● **EXERCISE INPUT**:
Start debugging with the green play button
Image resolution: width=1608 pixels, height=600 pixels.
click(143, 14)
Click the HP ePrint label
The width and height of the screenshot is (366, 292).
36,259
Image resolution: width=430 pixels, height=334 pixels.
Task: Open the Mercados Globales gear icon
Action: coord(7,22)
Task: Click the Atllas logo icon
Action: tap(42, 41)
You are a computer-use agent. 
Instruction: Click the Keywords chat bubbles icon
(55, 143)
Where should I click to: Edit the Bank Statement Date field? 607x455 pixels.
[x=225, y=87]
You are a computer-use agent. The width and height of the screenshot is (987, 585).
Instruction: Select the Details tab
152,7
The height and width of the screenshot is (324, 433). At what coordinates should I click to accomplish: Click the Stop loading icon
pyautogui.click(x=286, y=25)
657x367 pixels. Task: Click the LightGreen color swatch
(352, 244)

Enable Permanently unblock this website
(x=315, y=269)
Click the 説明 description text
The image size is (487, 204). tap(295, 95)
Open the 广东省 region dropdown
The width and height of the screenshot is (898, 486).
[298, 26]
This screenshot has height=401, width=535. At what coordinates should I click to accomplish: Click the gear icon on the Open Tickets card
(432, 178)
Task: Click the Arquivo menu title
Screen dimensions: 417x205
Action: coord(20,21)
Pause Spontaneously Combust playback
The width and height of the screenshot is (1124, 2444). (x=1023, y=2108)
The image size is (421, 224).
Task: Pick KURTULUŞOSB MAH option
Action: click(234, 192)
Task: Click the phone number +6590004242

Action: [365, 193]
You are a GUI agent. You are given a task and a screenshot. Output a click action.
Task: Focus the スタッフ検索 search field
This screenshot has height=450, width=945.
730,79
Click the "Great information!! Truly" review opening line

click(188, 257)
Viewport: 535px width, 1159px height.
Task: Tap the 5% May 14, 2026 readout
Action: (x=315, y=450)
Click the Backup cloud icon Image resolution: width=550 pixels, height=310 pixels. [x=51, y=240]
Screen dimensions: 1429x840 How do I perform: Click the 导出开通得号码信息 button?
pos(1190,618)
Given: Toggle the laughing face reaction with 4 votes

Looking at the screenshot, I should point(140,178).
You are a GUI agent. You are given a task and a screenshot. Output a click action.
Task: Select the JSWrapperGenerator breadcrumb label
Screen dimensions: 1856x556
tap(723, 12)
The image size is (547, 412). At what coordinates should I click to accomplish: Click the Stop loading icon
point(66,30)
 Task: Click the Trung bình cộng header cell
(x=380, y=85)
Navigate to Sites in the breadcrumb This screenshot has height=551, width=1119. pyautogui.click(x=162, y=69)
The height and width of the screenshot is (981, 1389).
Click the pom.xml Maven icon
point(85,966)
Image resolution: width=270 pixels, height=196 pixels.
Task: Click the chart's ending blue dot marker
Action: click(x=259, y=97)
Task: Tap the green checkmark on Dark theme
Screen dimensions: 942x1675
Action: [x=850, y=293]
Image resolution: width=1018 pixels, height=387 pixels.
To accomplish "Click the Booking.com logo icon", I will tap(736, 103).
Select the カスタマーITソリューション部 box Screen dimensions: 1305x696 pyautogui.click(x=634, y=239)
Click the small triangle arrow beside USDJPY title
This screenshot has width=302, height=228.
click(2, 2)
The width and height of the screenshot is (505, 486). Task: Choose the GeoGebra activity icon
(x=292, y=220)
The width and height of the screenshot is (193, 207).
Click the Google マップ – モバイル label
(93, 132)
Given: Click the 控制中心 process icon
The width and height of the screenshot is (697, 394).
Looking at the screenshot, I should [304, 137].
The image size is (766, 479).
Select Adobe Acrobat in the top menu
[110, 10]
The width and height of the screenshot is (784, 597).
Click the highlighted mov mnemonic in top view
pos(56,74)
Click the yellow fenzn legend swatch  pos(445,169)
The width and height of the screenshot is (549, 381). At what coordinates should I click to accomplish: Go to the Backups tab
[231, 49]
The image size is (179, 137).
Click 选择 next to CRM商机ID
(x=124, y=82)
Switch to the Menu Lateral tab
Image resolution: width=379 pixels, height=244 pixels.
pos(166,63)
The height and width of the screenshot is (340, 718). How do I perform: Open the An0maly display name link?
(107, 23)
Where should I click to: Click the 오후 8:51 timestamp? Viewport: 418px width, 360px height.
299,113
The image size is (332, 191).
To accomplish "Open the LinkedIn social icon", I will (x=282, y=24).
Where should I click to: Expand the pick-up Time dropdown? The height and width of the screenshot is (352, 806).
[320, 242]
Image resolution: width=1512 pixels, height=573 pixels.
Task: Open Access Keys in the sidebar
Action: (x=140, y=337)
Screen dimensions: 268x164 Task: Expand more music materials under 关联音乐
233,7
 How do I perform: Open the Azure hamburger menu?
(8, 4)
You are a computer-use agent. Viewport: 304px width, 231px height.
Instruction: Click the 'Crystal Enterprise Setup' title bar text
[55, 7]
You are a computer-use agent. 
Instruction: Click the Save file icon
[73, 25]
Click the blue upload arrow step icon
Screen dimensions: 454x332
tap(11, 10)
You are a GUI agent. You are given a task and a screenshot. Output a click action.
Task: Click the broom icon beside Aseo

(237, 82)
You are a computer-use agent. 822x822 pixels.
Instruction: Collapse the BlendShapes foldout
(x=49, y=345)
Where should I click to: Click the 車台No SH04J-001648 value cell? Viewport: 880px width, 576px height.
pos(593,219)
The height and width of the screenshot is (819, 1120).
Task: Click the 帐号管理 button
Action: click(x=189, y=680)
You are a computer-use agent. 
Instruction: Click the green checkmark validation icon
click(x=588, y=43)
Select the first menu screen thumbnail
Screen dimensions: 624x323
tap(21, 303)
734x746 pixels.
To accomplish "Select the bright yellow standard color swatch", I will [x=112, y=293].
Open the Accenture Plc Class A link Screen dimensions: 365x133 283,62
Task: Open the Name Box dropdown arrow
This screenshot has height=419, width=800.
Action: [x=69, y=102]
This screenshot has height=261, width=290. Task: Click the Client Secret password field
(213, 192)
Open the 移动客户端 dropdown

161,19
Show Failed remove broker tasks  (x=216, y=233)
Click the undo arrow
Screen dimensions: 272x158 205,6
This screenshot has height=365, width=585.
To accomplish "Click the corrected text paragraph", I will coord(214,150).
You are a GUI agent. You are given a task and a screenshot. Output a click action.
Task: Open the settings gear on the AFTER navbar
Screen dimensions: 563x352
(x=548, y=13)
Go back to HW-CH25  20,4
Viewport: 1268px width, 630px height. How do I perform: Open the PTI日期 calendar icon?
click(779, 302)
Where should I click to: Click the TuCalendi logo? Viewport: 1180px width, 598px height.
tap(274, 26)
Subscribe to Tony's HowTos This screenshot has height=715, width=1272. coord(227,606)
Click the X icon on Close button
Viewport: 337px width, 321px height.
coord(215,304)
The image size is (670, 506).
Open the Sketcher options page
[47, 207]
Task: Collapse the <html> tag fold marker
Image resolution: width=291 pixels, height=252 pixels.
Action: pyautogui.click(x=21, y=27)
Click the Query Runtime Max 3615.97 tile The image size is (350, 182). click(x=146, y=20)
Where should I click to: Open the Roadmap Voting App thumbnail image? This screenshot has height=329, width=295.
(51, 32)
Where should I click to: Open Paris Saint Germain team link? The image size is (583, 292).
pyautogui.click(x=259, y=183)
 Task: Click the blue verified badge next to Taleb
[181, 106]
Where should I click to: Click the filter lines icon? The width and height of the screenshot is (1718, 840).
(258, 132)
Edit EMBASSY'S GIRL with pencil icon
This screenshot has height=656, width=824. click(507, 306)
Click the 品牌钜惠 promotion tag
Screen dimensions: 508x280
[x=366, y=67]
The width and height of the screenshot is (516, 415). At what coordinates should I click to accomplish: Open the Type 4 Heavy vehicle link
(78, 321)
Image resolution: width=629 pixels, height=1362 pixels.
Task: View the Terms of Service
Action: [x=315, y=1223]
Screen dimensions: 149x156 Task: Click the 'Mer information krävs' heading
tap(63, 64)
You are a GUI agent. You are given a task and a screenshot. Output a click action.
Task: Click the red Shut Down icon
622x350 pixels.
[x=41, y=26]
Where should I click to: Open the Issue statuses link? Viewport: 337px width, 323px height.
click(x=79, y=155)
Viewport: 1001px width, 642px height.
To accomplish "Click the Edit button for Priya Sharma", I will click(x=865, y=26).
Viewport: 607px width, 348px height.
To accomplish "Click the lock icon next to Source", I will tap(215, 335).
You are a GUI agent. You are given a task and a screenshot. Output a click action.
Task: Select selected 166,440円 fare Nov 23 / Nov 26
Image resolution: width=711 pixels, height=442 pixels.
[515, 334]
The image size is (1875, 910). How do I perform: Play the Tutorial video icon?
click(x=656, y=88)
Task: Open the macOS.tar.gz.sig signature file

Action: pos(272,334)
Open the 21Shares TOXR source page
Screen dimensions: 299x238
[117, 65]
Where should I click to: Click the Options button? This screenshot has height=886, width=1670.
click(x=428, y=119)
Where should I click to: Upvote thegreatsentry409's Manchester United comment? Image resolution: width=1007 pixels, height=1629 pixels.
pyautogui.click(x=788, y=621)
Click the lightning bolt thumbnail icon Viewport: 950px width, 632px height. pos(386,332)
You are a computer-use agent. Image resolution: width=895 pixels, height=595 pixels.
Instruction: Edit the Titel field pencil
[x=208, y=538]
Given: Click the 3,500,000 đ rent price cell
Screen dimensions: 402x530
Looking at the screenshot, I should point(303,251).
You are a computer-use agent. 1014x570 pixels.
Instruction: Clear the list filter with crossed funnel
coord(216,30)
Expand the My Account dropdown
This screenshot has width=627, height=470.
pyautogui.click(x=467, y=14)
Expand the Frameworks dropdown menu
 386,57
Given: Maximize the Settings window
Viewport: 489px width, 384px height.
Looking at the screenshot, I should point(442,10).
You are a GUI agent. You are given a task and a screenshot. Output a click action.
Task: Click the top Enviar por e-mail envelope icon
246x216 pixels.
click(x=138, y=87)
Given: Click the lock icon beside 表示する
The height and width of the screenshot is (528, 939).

● **WHAT THE TASK ASKS**: Up to and including the line with "Open the 广东省 region dropdown", write out the records above exactly, starting from their first line.

● **ANSWER TO THE PROBLEM**:
Start debugging with the green play button
Image resolution: width=1608 pixels, height=600 pixels.
click(143, 14)
Click the HP ePrint label
The width and height of the screenshot is (366, 292).
36,259
Image resolution: width=430 pixels, height=334 pixels.
Task: Open the Mercados Globales gear icon
Action: coord(7,22)
Task: Click the Atllas logo icon
Action: tap(42, 41)
You are a computer-use agent. 
Instruction: Click the Keywords chat bubbles icon
(55, 143)
Where should I click to: Edit the Bank Statement Date field? 607x455 pixels.
[x=225, y=87]
You are a computer-use agent. The width and height of the screenshot is (987, 585).
Instruction: Select the Details tab
152,7
The height and width of the screenshot is (324, 433). At what coordinates should I click to accomplish: Click the Stop loading icon
pyautogui.click(x=286, y=25)
657x367 pixels. Task: Click the LightGreen color swatch
(352, 244)

Enable Permanently unblock this website
(x=315, y=269)
Click the 説明 description text
The image size is (487, 204). tap(295, 95)
Open the 广东省 region dropdown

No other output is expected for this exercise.